QSHIPQ at aol.com QSHIPQ at aol.com
Sun Dec 8 10:10:18 EST 2002

[ Picked text/plain from multipart/alternative ]
The best way to release this is to apply heat to the inside of the subframe
nut.  I presume if you are removing it you are replacing it.  If so, you can
heat the crap out of it (butane torche =- 14usd).  If not, you want to apply
some heat (before you smell the rubber bushing melting), then alternate with
some rust-bust.  Be patient, all bolts on audis come off without cheater
bars, btdt.  Sounds to me like maybe the innner tie rod sleeve has welded
itself to the bolt, in which case, life isn't going to be fun.  Does the tie
rod move up and down freely, or does is spring back to rest position.  If the
latter occurs you are good, if it doesn't, the sleeve is welded to the bolt.
That is just no darn fun, btdt, you have to use cutting wheel.
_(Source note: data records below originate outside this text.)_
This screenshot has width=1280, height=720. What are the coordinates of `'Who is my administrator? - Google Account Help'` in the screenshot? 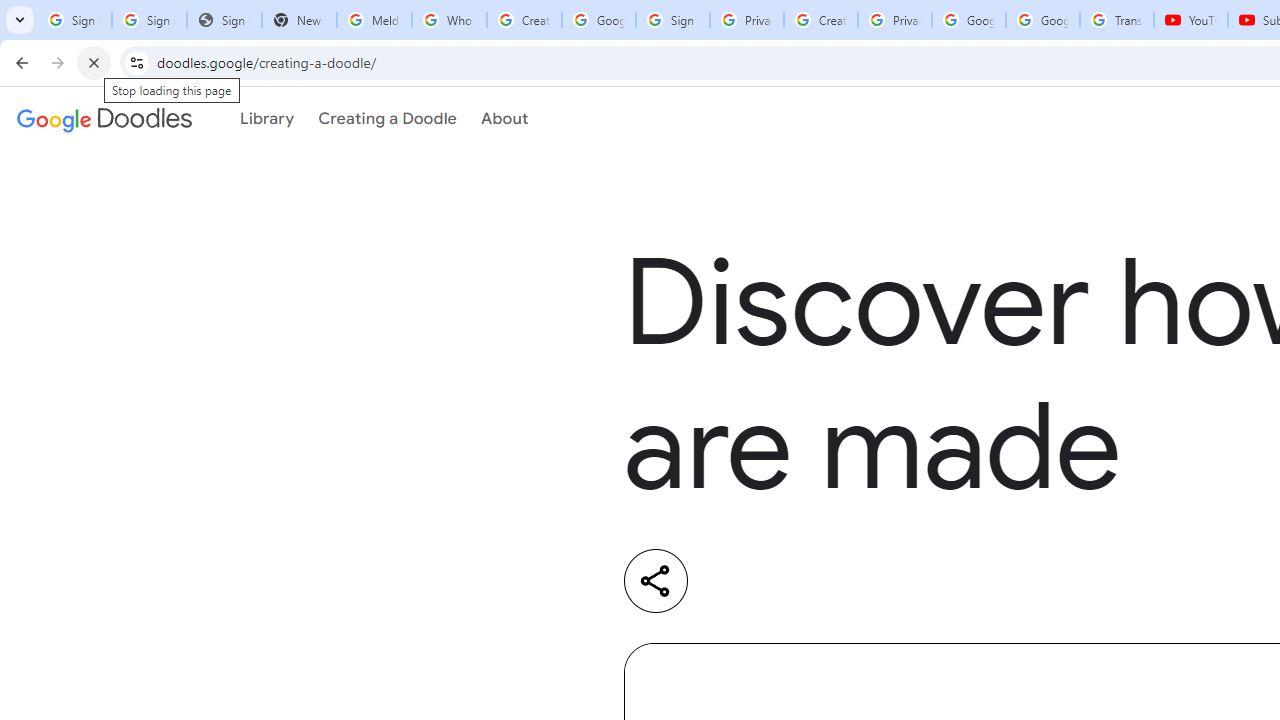 It's located at (448, 20).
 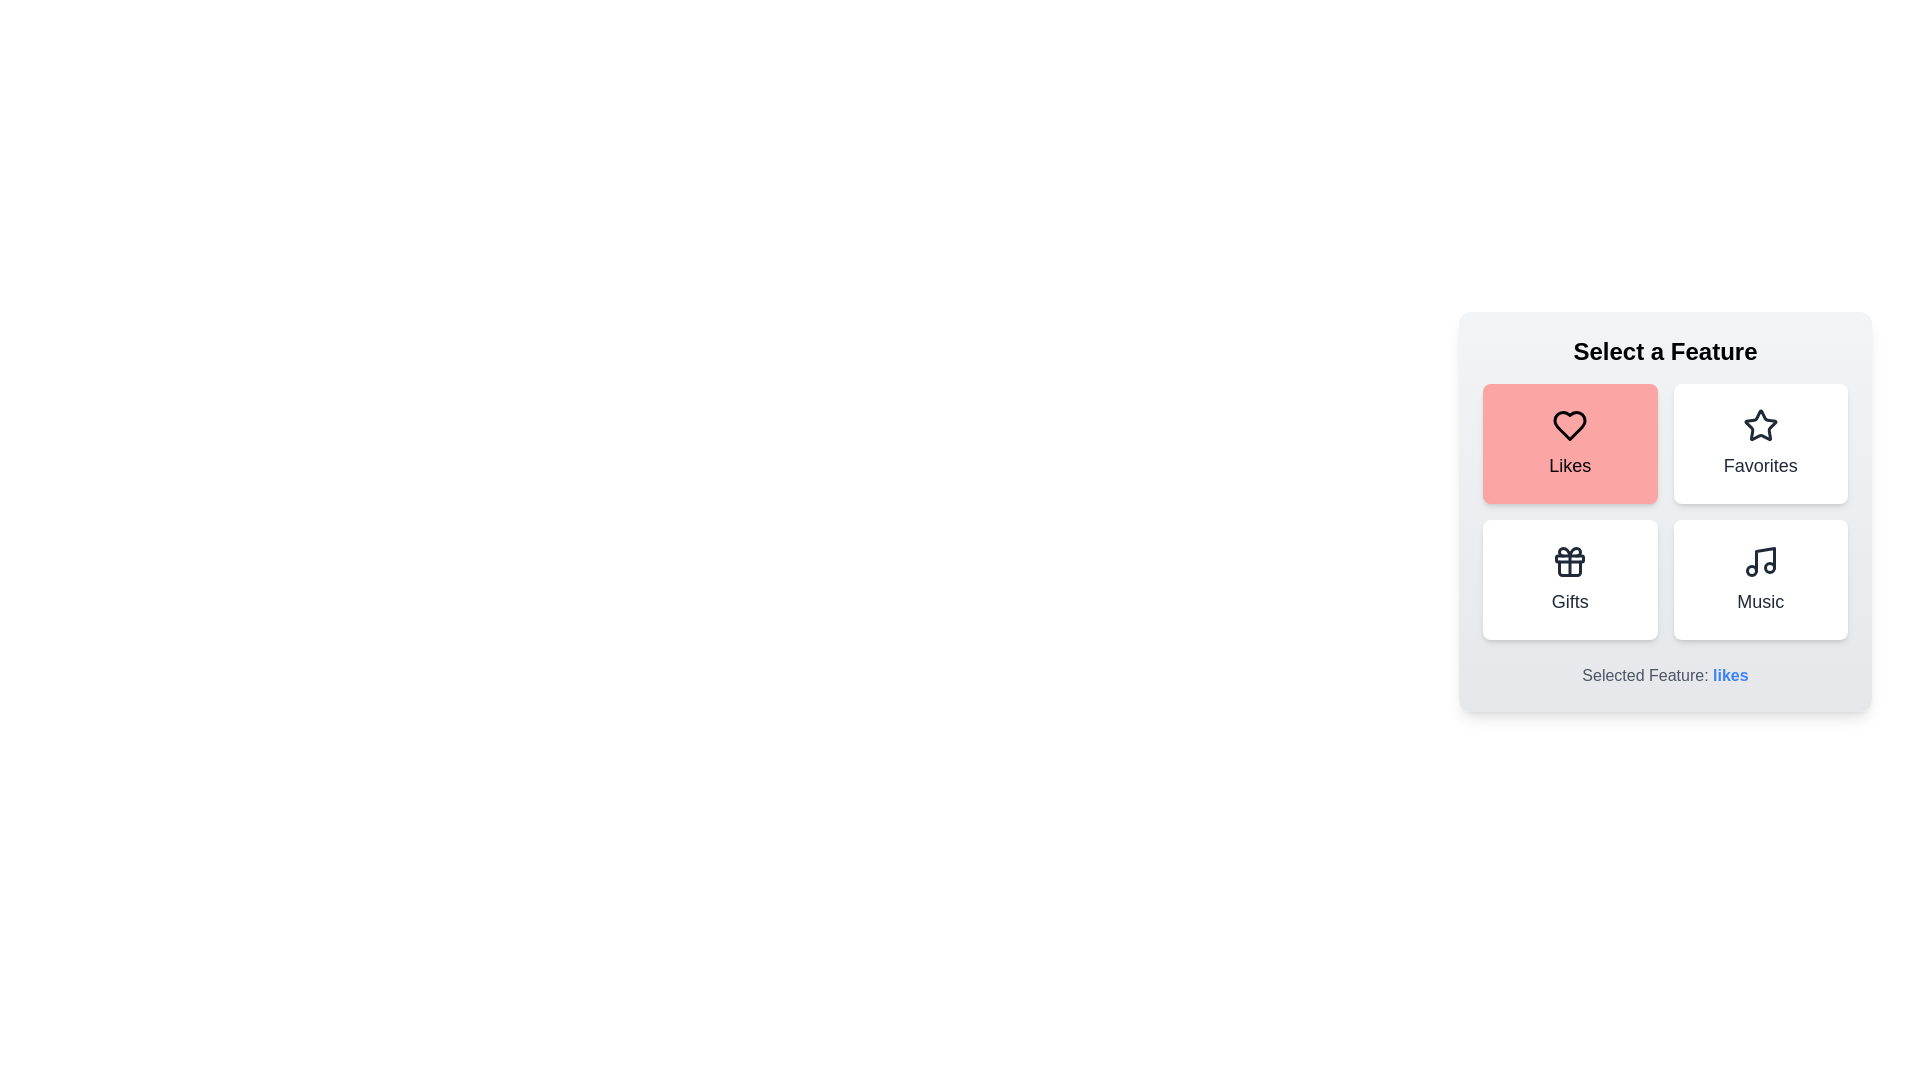 I want to click on the feature button corresponding to Favorites, so click(x=1760, y=442).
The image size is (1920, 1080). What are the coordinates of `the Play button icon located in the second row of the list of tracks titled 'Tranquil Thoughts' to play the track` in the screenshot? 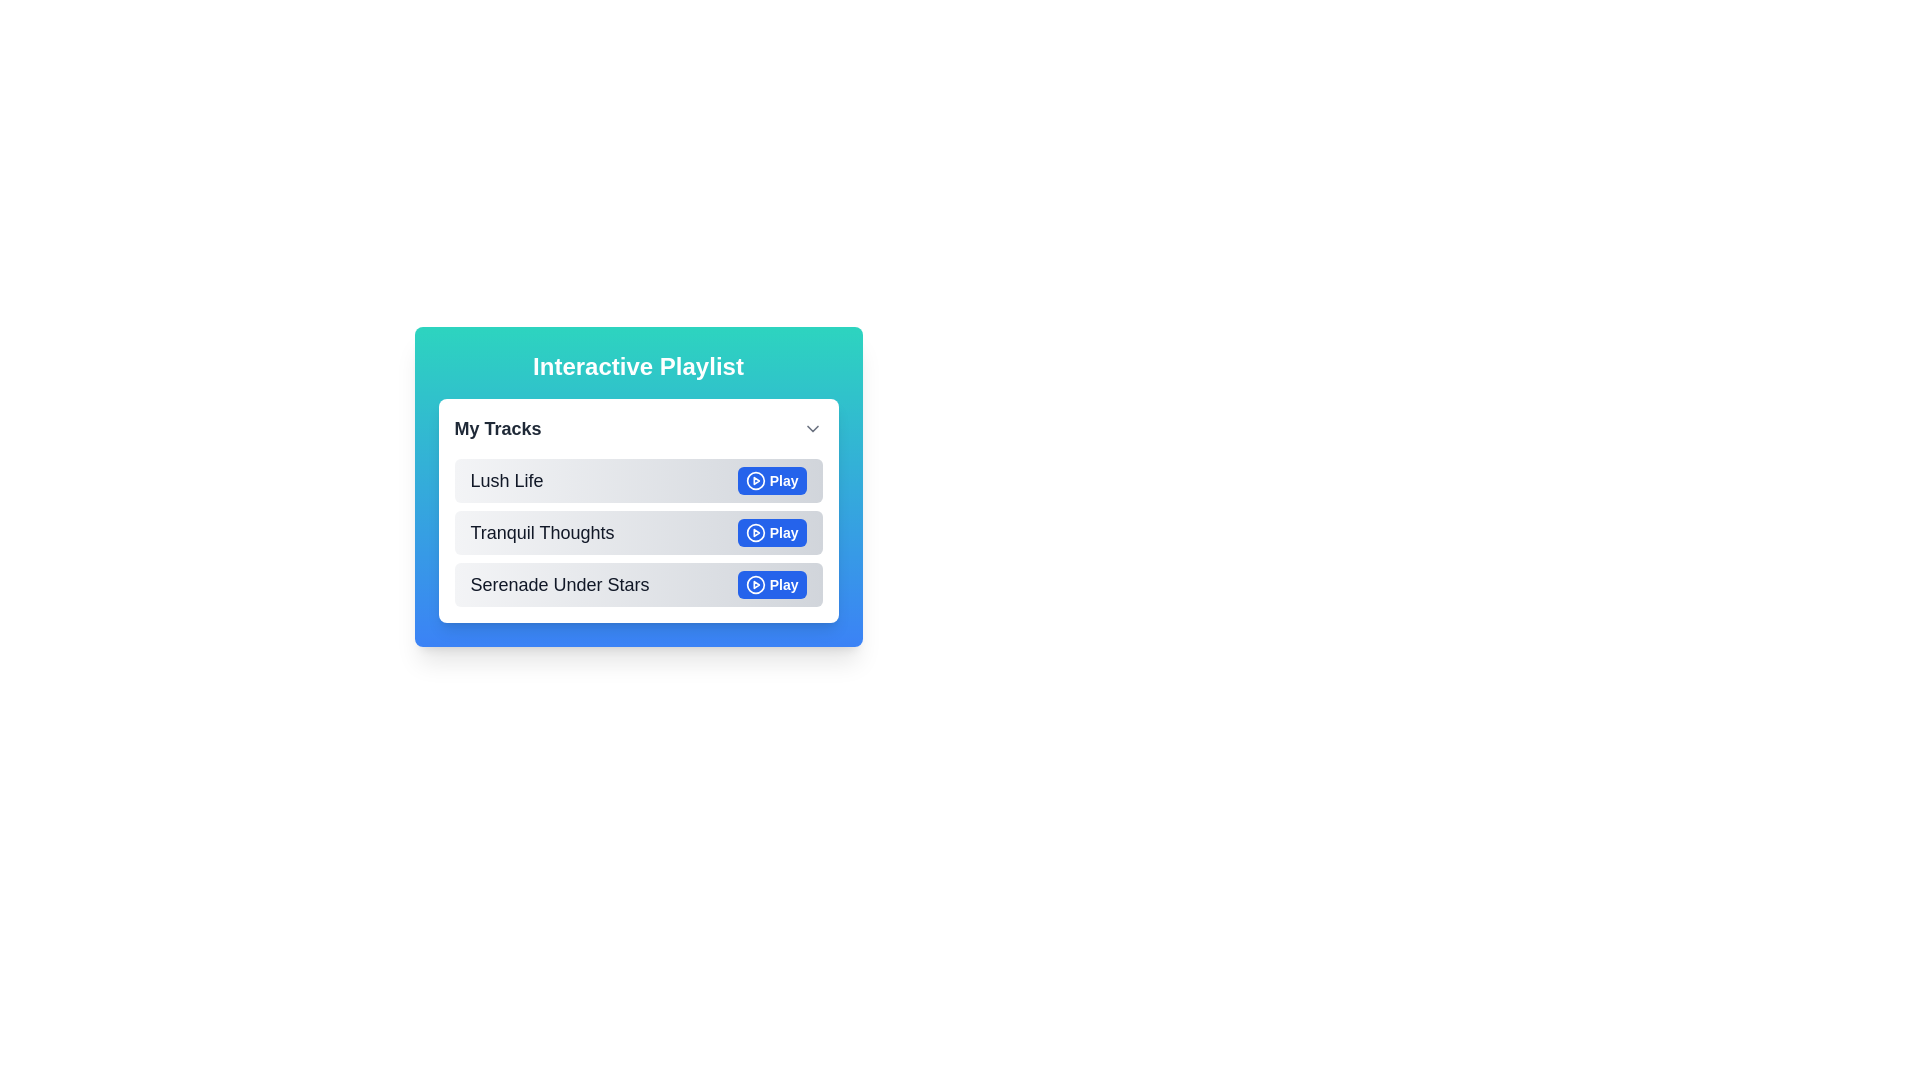 It's located at (754, 531).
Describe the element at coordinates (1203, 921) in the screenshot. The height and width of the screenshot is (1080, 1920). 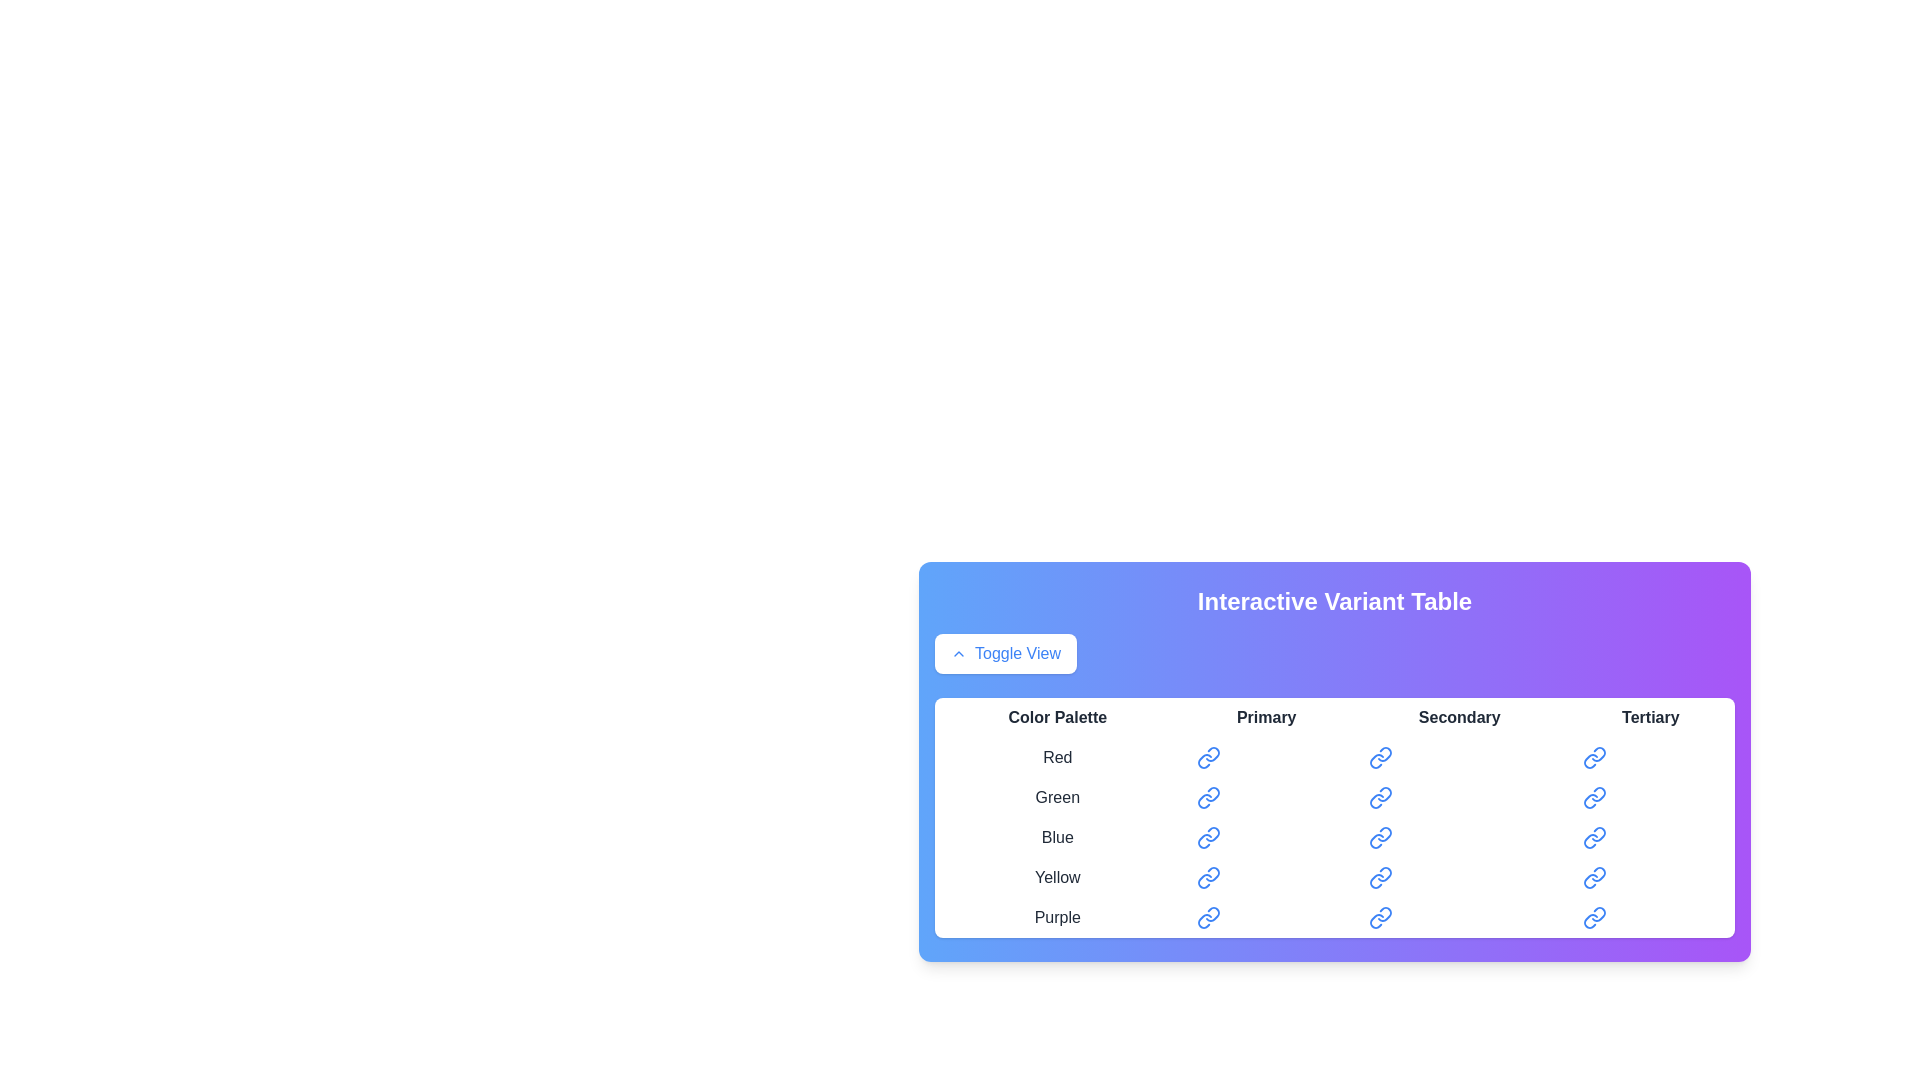
I see `the chain link icon` at that location.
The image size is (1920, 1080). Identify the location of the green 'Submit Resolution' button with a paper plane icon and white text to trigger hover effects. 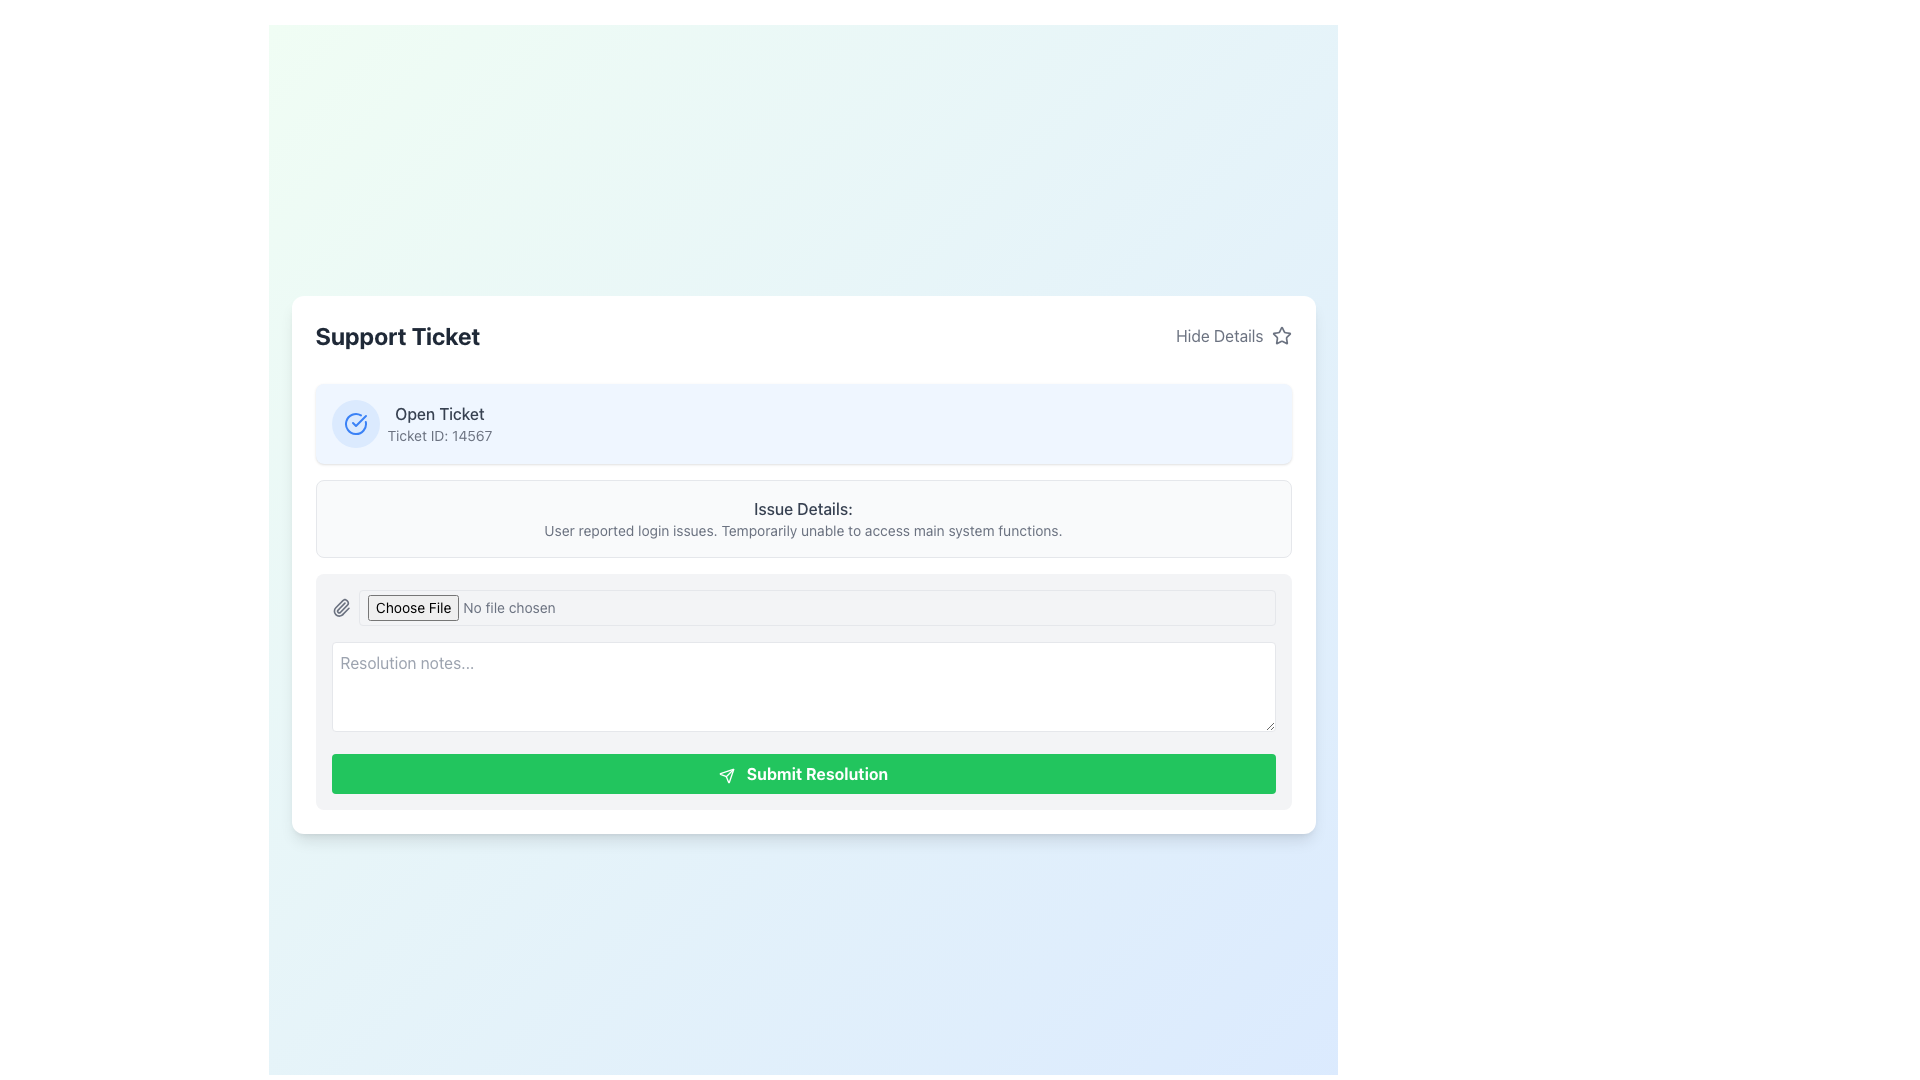
(803, 773).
Since you are already in there, heat is going to be your best ally.  As you
found out, that bracket can't take  "cheater" bar kind of force, and you now
risk having to fix that bracket as well, since it's a key part of rear toe.
The measures on both brackets are identical as far as triangulation, so it
shouldn't be too hard to see if it's within tie rod adjustment range.  If you
elongated the hole, you can repair it by welding a washer (SAE spec give good
tight tolerances on metric bolts) to that bracket.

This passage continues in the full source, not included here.